Extended Detection and Response (XDR) gets its own segment, obviously. Because SIEM was too simple, and SOAR was too hard, so they had to invent something new to sell you. It’s basically the same steaming pile of logs and alerts, but now with “advanced correlation capabilities” that’ll ping you at 3 AM because someone’s iPhone tried to connect to the guest Wi-Fi in a “suspicious manner.” Meanwhile, the actual ransomware gang is already encrypting your file shares using credentials they scraped from a Post-It note in the break room.

Don’t forget Cloud Security Posture Management! Because moving everything to AWS was supposed to *reduce* complexity, not create an entirely new ecosystem of tools to tell you that your S3 bucket permissions are fucked. But here we are, paying $50K a year for a dashboard that screams at us about misconfigured IAM policies while developers spin up shadow IT resources faster than you can say “devops.”

The real kicker? The “Future of Cybersecurity” closing session where some venture capitalist with a philosophy degree explains how quantum computing will revolutionize defense. That’s just fucking precious. I can’t even get users to recognize a phishing email, but sure, let’s worry about theoretical cryptanalysis from a machine that exists in a lab somewhere and needs to be cooled to absolute zero. Priorities.

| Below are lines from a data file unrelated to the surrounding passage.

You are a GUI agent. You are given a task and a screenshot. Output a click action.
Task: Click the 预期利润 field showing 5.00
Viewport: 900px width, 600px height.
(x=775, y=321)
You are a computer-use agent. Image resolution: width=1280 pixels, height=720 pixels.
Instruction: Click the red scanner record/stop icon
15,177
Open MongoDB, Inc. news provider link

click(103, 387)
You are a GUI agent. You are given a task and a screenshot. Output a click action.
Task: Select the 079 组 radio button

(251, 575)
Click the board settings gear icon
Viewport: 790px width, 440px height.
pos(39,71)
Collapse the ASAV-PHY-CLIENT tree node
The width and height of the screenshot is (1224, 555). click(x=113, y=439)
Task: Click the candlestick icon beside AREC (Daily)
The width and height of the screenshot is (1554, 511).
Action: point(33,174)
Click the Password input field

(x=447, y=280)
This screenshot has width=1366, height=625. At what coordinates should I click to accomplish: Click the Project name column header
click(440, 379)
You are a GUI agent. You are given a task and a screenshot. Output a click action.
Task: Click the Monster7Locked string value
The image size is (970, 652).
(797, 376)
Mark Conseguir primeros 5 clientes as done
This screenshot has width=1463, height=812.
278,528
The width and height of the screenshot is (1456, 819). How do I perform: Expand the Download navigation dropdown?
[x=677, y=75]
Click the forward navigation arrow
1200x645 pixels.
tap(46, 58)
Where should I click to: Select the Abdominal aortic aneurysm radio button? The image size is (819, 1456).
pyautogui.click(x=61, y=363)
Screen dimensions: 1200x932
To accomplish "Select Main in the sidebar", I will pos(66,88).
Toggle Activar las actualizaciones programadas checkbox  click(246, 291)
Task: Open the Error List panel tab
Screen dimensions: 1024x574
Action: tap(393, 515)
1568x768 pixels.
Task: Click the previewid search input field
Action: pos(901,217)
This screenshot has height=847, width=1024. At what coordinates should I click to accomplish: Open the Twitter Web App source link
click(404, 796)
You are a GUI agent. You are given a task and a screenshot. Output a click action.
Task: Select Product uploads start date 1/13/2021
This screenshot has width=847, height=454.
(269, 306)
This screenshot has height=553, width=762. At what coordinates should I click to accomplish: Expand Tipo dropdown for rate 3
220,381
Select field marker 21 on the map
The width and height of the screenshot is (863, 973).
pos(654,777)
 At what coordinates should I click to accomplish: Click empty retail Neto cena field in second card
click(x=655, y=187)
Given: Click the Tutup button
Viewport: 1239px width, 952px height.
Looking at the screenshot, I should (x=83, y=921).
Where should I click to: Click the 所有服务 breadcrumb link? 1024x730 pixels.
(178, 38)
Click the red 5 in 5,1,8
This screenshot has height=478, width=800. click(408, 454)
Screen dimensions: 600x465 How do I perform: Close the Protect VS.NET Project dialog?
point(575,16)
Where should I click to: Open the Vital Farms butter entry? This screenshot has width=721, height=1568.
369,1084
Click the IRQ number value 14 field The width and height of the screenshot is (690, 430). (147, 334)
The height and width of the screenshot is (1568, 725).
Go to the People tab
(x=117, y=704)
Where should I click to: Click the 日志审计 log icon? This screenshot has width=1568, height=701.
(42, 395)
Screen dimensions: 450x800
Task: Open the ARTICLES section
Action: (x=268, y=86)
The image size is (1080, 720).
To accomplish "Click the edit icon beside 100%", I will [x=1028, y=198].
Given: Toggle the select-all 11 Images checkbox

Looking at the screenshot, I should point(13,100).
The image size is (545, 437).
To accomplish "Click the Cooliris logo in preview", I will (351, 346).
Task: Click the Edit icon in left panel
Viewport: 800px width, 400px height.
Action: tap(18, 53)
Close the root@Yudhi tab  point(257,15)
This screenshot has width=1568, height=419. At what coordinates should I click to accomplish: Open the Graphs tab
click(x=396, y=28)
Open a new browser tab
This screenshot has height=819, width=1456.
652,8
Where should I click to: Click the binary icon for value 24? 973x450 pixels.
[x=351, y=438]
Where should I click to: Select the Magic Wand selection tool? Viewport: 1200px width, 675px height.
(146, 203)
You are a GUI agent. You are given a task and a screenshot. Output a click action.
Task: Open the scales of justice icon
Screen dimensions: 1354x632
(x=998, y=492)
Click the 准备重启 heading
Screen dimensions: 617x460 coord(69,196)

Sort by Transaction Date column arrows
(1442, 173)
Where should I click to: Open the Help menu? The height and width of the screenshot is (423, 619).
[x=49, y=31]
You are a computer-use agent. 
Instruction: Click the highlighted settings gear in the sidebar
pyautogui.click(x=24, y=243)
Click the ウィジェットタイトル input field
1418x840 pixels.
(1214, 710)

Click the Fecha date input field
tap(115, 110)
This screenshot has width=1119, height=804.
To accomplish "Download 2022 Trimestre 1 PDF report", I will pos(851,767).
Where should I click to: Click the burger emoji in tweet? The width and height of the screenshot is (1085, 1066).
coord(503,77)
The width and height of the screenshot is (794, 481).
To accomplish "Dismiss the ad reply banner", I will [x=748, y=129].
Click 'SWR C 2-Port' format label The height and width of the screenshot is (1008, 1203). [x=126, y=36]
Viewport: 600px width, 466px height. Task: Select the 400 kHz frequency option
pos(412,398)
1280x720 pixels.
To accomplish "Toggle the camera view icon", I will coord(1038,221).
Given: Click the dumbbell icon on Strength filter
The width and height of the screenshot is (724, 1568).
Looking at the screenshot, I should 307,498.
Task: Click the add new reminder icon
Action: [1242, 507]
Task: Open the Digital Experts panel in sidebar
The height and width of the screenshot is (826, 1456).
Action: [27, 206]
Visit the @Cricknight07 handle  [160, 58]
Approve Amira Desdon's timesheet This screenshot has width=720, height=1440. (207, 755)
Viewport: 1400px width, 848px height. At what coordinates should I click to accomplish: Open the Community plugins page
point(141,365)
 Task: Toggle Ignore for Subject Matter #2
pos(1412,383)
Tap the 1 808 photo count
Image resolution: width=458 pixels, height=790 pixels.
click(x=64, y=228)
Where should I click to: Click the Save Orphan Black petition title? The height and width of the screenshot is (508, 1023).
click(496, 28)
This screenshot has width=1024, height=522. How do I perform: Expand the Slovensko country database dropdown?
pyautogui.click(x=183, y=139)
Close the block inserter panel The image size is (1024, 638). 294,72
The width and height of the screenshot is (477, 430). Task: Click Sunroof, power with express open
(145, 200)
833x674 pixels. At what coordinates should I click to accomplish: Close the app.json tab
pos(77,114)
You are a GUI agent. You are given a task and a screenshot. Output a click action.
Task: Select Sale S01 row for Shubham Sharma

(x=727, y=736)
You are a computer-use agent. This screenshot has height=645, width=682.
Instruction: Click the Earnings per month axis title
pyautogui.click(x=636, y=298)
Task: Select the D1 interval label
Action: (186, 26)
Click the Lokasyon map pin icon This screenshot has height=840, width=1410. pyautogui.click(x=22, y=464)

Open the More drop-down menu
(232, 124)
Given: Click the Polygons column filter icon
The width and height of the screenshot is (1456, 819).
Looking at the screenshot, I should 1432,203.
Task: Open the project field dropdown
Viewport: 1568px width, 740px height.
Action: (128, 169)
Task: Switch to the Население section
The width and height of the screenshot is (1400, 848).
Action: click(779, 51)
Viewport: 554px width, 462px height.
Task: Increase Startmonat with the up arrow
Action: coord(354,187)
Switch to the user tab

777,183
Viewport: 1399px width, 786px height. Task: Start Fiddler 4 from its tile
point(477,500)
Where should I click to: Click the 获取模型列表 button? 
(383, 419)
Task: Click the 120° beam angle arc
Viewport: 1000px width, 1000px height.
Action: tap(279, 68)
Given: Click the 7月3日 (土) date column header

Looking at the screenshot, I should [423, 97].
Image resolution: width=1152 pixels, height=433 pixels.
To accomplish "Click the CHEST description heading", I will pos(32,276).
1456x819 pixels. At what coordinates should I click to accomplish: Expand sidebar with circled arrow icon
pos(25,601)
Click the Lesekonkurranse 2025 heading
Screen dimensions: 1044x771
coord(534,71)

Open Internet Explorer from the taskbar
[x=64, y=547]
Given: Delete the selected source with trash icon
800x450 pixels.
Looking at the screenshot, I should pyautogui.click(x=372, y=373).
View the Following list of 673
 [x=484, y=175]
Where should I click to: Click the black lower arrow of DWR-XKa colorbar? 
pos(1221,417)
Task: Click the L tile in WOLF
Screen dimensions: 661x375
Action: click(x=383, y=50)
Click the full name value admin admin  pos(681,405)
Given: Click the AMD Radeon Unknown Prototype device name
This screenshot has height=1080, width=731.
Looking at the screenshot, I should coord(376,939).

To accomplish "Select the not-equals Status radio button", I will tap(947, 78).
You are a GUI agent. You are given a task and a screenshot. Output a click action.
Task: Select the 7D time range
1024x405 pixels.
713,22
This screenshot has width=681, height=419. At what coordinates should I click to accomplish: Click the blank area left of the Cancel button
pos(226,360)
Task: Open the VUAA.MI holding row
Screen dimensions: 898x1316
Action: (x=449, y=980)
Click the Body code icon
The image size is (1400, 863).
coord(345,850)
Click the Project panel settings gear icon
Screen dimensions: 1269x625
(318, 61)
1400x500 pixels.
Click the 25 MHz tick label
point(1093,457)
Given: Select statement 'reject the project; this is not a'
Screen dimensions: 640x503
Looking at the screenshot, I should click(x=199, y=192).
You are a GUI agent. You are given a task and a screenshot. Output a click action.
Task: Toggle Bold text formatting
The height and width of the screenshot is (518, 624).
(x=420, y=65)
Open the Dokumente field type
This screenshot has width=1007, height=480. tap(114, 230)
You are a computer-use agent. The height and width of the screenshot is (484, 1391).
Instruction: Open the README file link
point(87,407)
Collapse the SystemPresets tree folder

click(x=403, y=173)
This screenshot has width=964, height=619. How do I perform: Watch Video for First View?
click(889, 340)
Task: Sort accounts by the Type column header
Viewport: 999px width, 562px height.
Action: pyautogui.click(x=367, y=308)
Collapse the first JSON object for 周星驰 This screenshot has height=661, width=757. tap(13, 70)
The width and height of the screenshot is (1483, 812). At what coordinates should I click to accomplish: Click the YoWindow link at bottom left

Here’s what these wankfests never address: The fact that 93% of breaches involve some dipshit doing something they shouldn’t. No amount of shiny technology will fix the fundamental problem that users are, by and large, a threat vector with a pulse. You could wrap them in seven layers of AI-powered Zero Trust bubble wrap, and they’d still find a way to gift-wrap their credentials to “Microsoft Support” calling from a VoIP number in Minsk.

But sure. Attend the virtual event. Download the whitepapers. Buy the platforms. I’m sure this time it’ll be different. And when it isn’t, when you’re staring at another ransom note and wondering why your $2 million “defense in depth” strategy didn’t work, you can comfort yourself knowing that at least the vendor’s quarterly earnings looked good.

Me? I’ll be in the server room, unplugging things until the screaming stops.

Speaking of screaming, had the CFO in my office yesterday. He’s heard about this “amazing” AI email security tool that “guarantees” 100% phishing detection. Wanted me to approve a PO for $180K. I asked him what his email password was. “It’s ‘password’ with a zero instead of the O,” he says, proudly. “For security.”

I looked him dead in the eye and said, “I’ll install it right after you enable MFA on your account.” He left in a huff, muttering about “obstructionist IT.” Two hours later I get a ticket: “CFO locked out of account after too many MFA attempts.” Turns out he was trying to scan the QR code with his camera app and couldn’t figure out why it wasn’t “giving him the six numbers.”

The tool? I approved it. Then I routed all his email through a blackhole for six hours so he could “appreciate the value proposition.” When he stormed back in, I told him the AI had “detected anomalous behavioral patterns” and “quarantined for his protection.” He thinks it’s working brilliantly now.

Sometimes the best technology is the lies you tell management.